**What is needed**
Of all the entries below, retype only the lines from the one with "Contact (974, 1620)" through the one with "[Armin Spahić napustio", exactly as they appear.

------ Data listing

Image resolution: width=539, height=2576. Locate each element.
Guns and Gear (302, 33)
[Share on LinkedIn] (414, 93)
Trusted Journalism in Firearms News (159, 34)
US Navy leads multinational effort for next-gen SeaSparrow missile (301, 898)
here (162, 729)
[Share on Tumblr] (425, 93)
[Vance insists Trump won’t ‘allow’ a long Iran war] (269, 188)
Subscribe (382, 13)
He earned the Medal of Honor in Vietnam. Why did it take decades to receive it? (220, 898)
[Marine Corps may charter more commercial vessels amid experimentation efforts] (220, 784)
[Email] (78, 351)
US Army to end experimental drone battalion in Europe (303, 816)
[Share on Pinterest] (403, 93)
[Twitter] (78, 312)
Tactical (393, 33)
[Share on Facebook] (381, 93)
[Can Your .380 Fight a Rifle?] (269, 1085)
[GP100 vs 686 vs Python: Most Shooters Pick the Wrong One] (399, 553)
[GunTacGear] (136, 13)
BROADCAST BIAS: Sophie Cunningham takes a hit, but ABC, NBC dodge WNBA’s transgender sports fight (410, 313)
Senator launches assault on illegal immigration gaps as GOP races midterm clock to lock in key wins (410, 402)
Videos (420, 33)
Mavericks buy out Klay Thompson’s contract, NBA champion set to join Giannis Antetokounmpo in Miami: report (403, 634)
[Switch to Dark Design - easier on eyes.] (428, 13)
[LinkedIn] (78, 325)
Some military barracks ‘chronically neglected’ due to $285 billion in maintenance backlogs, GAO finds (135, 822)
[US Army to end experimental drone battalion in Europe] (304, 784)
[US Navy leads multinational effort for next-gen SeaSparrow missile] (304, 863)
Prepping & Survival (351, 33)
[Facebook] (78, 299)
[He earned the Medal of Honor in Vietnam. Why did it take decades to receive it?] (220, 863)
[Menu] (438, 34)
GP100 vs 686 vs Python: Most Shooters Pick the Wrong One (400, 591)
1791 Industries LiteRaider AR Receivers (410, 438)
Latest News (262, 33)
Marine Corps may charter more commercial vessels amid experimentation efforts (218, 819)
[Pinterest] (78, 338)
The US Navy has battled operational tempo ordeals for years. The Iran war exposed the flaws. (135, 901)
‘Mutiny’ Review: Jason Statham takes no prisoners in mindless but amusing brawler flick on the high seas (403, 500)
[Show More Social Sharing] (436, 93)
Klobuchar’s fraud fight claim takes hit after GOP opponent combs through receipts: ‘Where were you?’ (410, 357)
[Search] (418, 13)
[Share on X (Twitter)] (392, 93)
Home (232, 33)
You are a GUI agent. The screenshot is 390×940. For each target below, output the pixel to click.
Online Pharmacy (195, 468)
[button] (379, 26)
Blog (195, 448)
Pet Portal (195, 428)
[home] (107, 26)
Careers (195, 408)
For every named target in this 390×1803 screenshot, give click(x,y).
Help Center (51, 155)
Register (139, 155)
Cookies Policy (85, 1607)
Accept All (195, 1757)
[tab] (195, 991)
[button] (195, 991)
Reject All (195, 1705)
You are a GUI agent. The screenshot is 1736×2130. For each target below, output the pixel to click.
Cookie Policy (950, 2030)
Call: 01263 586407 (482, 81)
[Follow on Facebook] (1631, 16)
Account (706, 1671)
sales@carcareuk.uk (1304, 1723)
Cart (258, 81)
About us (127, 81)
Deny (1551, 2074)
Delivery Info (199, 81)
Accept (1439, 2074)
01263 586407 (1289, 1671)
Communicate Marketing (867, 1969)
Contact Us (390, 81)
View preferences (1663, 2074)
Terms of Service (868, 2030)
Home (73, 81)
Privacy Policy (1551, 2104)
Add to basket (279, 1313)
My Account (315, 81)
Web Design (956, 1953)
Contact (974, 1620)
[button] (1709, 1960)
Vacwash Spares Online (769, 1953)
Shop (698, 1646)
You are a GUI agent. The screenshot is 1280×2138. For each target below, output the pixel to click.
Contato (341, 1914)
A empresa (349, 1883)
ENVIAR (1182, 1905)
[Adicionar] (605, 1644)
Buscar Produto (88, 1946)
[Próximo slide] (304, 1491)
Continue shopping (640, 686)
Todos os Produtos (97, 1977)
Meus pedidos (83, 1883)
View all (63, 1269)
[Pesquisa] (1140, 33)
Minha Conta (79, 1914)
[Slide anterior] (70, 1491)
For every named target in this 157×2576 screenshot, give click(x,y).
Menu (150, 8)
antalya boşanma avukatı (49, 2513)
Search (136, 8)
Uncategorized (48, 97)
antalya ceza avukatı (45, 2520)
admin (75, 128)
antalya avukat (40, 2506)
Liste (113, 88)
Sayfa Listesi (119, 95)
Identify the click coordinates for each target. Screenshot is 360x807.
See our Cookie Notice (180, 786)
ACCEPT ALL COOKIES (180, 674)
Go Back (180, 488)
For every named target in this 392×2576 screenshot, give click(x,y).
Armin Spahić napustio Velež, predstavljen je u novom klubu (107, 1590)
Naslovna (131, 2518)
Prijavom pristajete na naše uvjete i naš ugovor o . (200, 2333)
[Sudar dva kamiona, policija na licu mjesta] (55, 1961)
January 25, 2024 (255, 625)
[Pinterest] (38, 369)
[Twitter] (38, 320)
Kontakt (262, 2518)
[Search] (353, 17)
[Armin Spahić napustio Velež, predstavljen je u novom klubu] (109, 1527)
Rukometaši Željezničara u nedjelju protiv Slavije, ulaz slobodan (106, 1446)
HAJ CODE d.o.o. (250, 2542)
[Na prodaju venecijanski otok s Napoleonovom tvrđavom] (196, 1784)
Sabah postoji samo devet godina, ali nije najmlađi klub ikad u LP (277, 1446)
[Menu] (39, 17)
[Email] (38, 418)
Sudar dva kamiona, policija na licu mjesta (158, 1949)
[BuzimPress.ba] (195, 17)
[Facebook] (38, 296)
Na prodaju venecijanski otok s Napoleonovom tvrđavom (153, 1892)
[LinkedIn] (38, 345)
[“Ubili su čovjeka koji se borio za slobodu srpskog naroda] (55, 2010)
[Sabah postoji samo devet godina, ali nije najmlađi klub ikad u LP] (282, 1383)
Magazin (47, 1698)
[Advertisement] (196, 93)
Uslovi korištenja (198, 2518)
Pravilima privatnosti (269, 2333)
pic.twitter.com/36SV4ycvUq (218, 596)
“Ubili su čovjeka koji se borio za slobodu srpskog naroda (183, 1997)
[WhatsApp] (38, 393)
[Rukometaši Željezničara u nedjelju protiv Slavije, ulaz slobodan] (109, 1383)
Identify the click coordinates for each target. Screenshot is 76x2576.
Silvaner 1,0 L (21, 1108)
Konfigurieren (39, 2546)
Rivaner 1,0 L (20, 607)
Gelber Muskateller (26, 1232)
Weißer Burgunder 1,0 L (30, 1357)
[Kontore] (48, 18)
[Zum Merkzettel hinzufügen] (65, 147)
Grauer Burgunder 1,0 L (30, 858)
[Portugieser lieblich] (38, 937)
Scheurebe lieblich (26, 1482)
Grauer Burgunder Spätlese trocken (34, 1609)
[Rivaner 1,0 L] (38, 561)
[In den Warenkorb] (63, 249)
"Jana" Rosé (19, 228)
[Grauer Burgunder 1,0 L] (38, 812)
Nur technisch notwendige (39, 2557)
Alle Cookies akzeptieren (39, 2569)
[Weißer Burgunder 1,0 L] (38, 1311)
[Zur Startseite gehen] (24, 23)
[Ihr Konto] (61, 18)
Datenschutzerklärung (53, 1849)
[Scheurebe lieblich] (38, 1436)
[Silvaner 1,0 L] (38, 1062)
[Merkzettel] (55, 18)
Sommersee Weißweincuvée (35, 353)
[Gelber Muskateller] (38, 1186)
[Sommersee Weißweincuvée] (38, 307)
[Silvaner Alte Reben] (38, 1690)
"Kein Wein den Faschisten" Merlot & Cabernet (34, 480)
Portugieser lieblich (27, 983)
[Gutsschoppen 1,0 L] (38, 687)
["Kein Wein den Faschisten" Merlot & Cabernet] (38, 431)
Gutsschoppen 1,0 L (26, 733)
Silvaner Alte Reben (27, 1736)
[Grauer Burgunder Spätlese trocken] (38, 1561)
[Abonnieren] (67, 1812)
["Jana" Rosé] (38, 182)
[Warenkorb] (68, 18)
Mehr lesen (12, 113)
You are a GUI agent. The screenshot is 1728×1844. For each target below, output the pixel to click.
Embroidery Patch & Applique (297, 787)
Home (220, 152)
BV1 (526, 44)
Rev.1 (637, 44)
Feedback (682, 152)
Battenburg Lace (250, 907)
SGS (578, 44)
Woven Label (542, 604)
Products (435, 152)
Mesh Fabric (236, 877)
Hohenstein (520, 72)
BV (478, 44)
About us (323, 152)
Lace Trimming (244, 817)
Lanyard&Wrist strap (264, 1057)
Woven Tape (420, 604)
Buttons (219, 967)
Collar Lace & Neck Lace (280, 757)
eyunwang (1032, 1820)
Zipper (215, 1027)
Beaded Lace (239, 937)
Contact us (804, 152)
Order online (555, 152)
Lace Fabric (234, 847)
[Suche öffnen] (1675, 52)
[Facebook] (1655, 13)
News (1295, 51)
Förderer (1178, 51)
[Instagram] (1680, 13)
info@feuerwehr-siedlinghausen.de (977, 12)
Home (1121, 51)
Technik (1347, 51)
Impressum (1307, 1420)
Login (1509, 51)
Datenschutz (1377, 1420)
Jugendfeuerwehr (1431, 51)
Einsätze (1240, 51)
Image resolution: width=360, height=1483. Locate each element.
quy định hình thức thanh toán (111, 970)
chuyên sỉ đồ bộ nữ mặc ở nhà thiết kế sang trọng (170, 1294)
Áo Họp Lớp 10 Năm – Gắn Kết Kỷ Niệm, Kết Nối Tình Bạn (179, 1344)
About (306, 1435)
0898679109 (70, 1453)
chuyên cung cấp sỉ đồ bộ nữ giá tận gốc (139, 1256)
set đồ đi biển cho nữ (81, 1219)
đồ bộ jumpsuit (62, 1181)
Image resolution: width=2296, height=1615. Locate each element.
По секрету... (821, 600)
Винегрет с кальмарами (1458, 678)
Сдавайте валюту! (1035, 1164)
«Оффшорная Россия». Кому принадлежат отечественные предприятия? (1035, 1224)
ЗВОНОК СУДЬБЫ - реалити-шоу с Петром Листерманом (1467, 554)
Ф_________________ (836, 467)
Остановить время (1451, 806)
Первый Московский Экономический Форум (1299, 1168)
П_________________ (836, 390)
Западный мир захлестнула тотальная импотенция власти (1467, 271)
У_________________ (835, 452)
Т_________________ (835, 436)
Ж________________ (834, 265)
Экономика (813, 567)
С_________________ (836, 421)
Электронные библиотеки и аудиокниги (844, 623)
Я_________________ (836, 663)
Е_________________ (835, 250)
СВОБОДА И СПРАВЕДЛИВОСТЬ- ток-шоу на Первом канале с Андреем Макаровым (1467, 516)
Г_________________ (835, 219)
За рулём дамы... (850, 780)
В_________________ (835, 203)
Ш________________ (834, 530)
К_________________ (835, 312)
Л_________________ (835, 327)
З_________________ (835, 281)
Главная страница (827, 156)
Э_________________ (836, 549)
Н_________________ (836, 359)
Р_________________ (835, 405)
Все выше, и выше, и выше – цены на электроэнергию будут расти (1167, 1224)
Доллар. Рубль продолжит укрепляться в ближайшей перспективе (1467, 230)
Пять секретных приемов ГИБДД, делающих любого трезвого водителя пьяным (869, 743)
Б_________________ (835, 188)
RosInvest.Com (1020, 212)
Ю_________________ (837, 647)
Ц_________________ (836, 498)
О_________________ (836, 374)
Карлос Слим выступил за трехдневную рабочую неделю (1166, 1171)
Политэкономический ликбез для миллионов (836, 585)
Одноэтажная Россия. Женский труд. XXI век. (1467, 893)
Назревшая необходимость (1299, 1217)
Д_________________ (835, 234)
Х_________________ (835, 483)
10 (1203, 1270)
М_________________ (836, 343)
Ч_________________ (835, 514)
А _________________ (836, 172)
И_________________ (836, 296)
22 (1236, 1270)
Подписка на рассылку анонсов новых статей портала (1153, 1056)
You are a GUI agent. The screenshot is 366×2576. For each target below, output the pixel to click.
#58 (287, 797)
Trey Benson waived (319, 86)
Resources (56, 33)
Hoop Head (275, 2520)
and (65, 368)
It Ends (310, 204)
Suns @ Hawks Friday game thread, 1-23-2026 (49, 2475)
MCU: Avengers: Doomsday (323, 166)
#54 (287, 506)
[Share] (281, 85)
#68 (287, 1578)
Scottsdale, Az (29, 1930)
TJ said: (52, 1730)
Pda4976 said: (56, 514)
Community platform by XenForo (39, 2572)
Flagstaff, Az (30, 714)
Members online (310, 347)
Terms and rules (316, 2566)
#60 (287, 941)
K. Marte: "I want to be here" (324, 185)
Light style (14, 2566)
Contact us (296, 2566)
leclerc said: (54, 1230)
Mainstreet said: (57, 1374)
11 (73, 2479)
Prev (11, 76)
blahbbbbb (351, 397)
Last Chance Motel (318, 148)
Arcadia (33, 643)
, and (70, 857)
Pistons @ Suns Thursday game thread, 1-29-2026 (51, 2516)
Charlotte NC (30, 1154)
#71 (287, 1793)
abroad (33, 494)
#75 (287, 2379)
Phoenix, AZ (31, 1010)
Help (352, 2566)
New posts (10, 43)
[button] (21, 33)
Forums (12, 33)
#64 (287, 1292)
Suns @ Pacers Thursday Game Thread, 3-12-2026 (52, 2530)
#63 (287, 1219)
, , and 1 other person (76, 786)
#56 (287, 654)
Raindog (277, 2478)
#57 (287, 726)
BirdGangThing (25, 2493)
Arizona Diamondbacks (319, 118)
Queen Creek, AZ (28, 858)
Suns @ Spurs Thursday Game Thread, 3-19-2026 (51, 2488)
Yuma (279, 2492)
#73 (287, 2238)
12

------------

**Written answer**
Contact (974, 1620)
[button] (1709, 1960)
Vacwash Spares Online (769, 1953)
Shop (698, 1646)
You are a GUI agent. The screenshot is 1280×2138. For each target below, output the pixel to click.
Contato (341, 1914)
A empresa (349, 1883)
ENVIAR (1182, 1905)
[Adicionar] (605, 1644)
Buscar Produto (88, 1946)
[Próximo slide] (304, 1491)
Continue shopping (640, 686)
Todos os Produtos (97, 1977)
Meus pedidos (83, 1883)
View all (63, 1269)
[Pesquisa] (1140, 33)
Minha Conta (79, 1914)
[Slide anterior] (70, 1491)
For every named target in this 157×2576 screenshot, give click(x,y).
Menu (150, 8)
antalya boşanma avukatı (49, 2513)
Search (136, 8)
Uncategorized (48, 97)
antalya ceza avukatı (45, 2520)
admin (75, 128)
antalya avukat (40, 2506)
Liste (113, 88)
Sayfa Listesi (119, 95)
Identify the click coordinates for each target. Screenshot is 360x807.
See our Cookie Notice (180, 786)
ACCEPT ALL COOKIES (180, 674)
Go Back (180, 488)
For every named target in this 392×2576 screenshot, give click(x,y).
Armin Spahić napustio Velež, predstavljen je u novom klubu (107, 1590)
Naslovna (131, 2518)
Prijavom pristajete na naše uvjete i naš ugovor o . (200, 2333)
[Sudar dva kamiona, policija na licu mjesta] (55, 1961)
January 25, 2024 (255, 625)
[Pinterest] (38, 369)
[Twitter] (38, 320)
Kontakt (262, 2518)
[Search] (353, 17)
[Armin Spahić napustio Velež, predstavljen je u novom klubu] (109, 1527)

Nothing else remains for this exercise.